Support and Development¶
To get help using the signac package, either send an email to signac-support@umich.edu or join the signac gitter chatroom.
The signac package is hosted on GitHub and licensed under the open-source BSD 3-Clause license. Please use the repository’s issue tracker to report bugs or request new features.
Code contributions¶
This project is open-source. Users are highly encouraged to contribute directly by implementing new features and fixing issues. Development for packages as part of the signac framework should follow the general development guidelines outlined here.
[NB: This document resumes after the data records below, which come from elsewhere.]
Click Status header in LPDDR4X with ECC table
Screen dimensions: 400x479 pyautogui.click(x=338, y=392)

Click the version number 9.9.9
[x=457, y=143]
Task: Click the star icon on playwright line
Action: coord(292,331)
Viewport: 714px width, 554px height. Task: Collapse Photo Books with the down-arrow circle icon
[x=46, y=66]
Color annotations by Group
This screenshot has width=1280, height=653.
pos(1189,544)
A brief summary of contributing guidelines are outlined in the CONTRIBUTING.md file as part of the repository. All contributors must agree to the Contributor Agreement before their pull request can be merged.
Set up a development environment¶
Start by forking the project.
We highly recommend to setup a dedicated development environment, for example with venv:
~ $ python -m venv ~/envs/signac-dev
~ $ source ~/envs/signac-dev/bin/activate
(signac-dev) ~ $ pip install pre-commit
or alternatively with conda:
~ $ conda create -n signac-dev -c conda-forge python=3 pre-commit
~ $ conda activate signac-dev
Then clone your fork and install the package from source with:
(signac-dev) ~ $ cd path/to/my/fork/of/signac
(signac-dev) signac $ pip install -e .
The -e
option stands for editable, which means that the package is directly loaded from the source code repository.
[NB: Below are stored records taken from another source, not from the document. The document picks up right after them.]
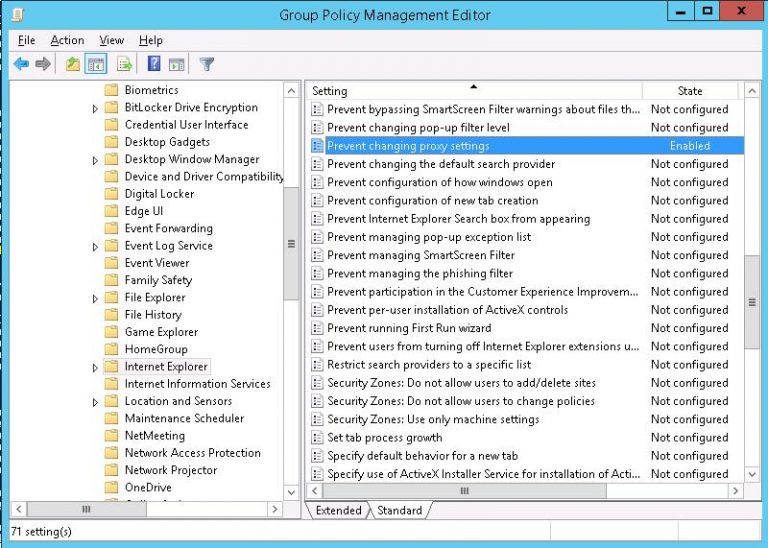The image size is (768, 548).
Task: Expand the Location and Sensors folder
Action: (x=96, y=402)
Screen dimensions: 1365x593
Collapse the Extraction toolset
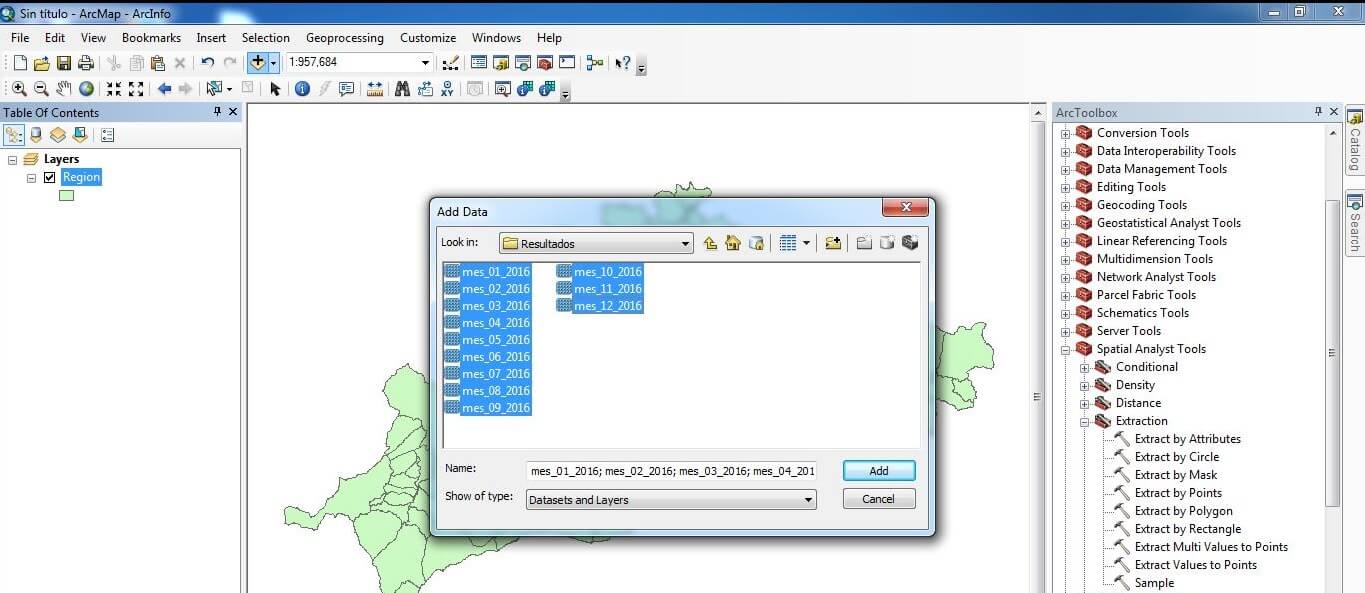pyautogui.click(x=1085, y=421)
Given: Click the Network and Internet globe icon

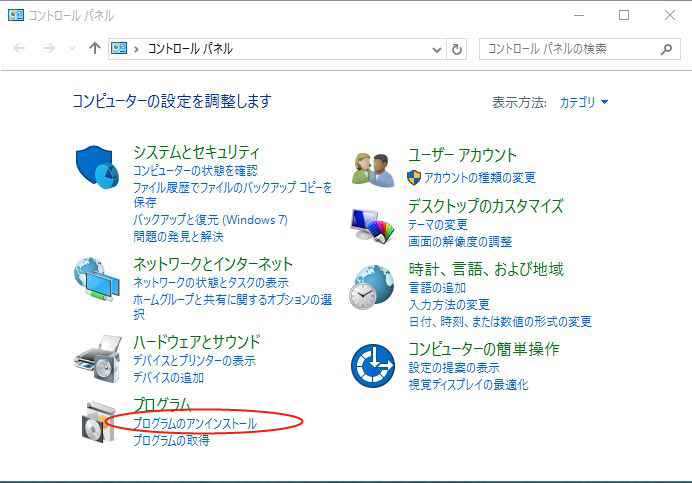Looking at the screenshot, I should [x=97, y=281].
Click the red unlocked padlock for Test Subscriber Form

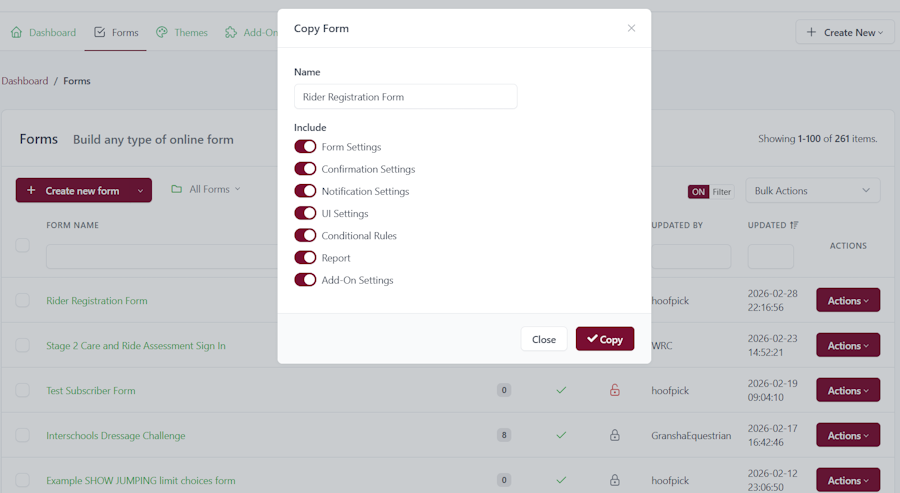[x=615, y=390]
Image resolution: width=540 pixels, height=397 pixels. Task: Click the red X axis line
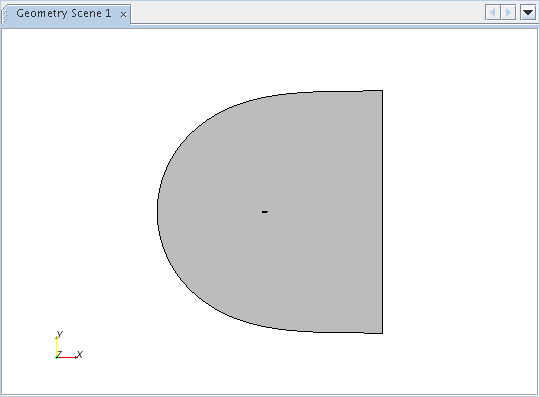[66, 357]

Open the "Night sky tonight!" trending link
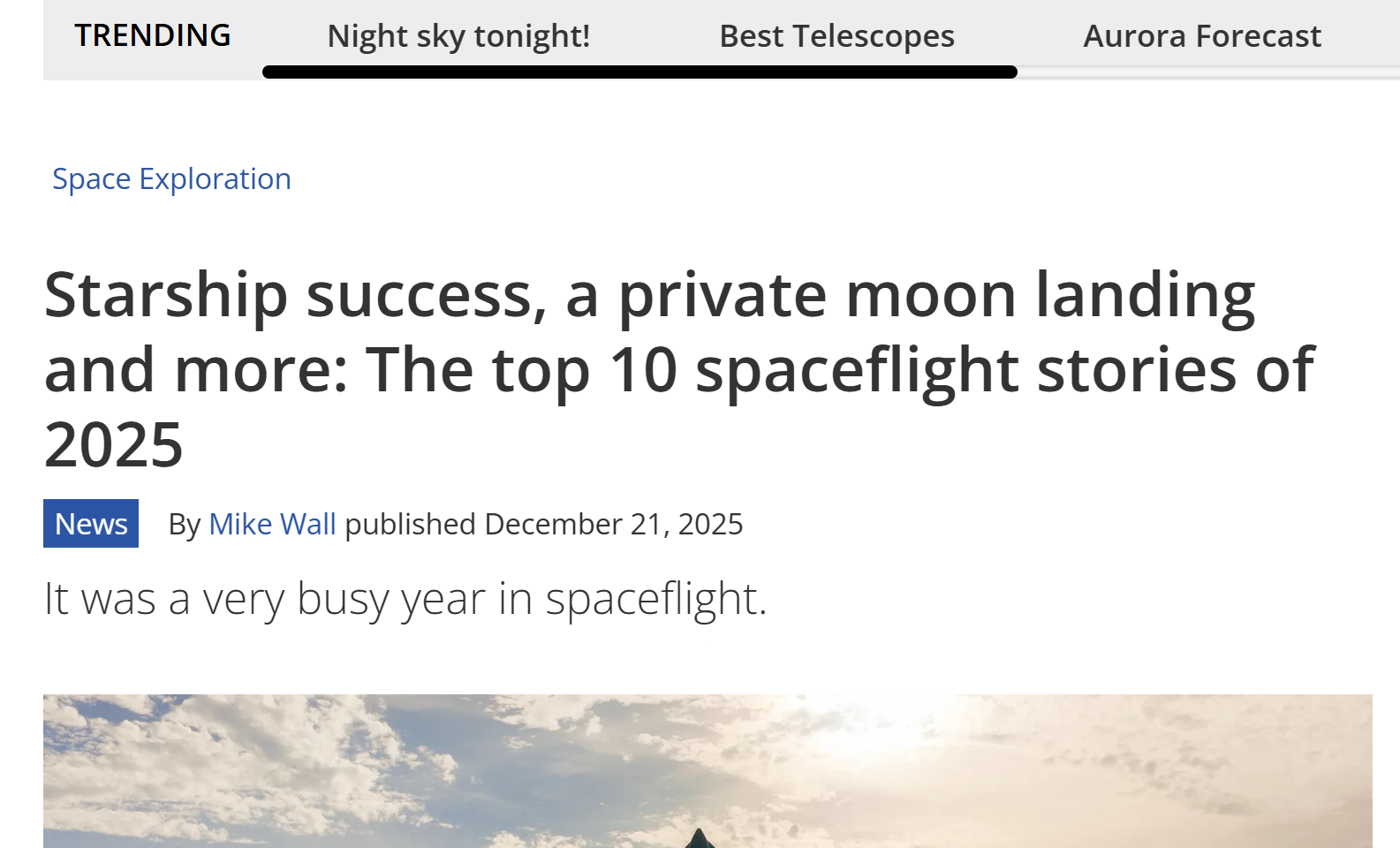coord(458,36)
That means any changes made to the source code are immediately reflected upon reloading the Python interpreter.
The pre-commit tool is used to enforce code style guidelines. To install the tool and configure pre-commit hooks, execute:
(signac-dev) signac $ pip install pre-commit
(signac-dev) signac $ pre-commit install
With the pre-commit hook, your code will be checked for syntax and style before you make a commit. The continuous integration pipeline for the package will perform these checks as well, so running these tests before committing / pushing will prevent the pipeline from failing due to style-related issues.
The development workflow¶
Prior to working on a patch, it is advisable to create an issue that describes the problem or proposed feature. This means that the code maintainers and other users get a chance to provide some input on the scope and possible limitations of the proposed changes, as well as advise on the actual implementation.
All code changes should be developed within a dedicated git branch and must all be related to each other. Unrelated changes, such as minor fixes to unrelated bugs encountered during implementation, spelling errors, and similar typographical mistakes must be developed within a separate branch.
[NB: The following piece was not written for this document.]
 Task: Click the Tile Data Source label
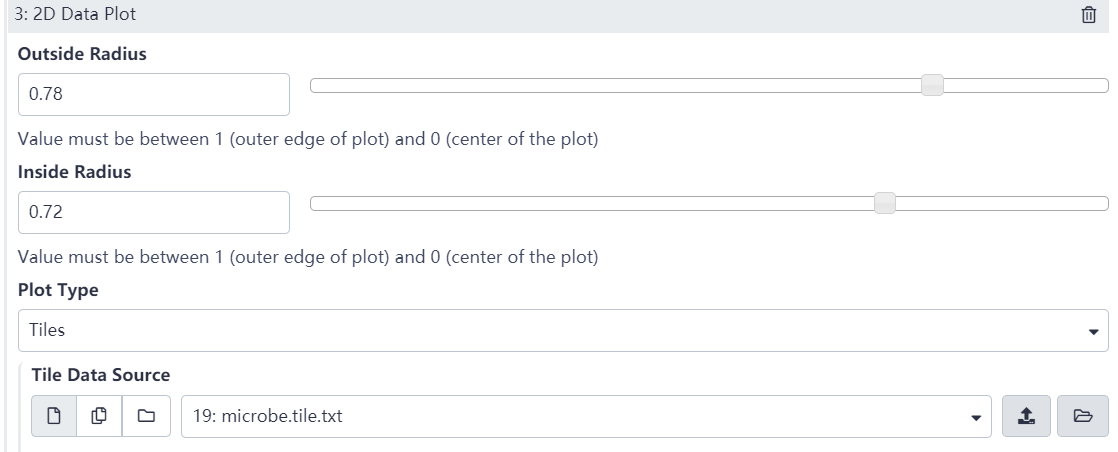[x=101, y=376]

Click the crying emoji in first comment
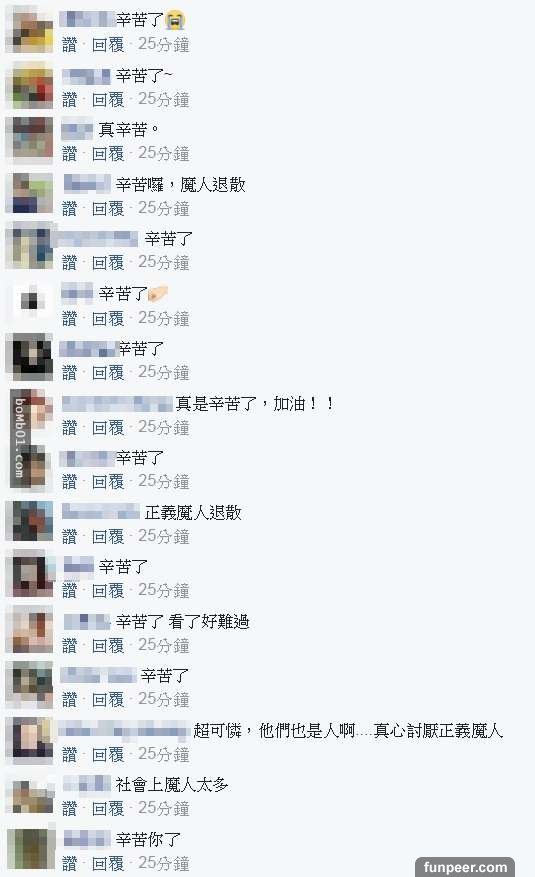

Branches should be named after the following pattern: <prefix>/issue-<#>-optional-short-description
.
Choose from one of the following prefixes depending on the type of change:
fix/
: Any changes that fix the code and documentation.feature/
: Any changes that introduce a new feature.release/
: Reserved for release branches.
If your change does not seem to fall into any of the above mentioned categories, use misc/
.
Once you are content with your changes, push the new branch to your forked repository and create a pull request into the main repository. Feel free to push a branch before completion to get input from the maintainers and other users, but make sure to add a comment that clarifies that the branch is not ready for merge yet.
Testing¶
Prior to fixing an issue, implement unit tests that fail for the described problem. New features must be tested with unit and integration tests. To run tests, execute:
(signac-dev) signac $ python -m pytest tests/
Building documentation¶
Building documentation requires the sphinx package which you will need to install into your development environment.
(signac-dev) signac $ pip install Sphinx sphinx_rtd_theme
Then you can build the documentation from within the doc/
directory as part of the source code repository:
(signac-dev) signac $ cd doc/
(signac-dev) doc $ make html
Note
Documentation as part of the package should be largely limited to the API. More elaborate documentation on how to integrate signac into a computational workflow should be documented as part of the framework documentation, which is maintained here.
Updating the changelog¶
To update the changelog, add a one-line description to the changelog.txt file within the next
section.
For example:
next
----
- Fix issue with launching rockets to the moon.
[0.6.3] -- 2018-08-22
---------------------
- Fix issue related to dynamic data spaces, ...
Just add the next
section in case it doesn’t exist yet.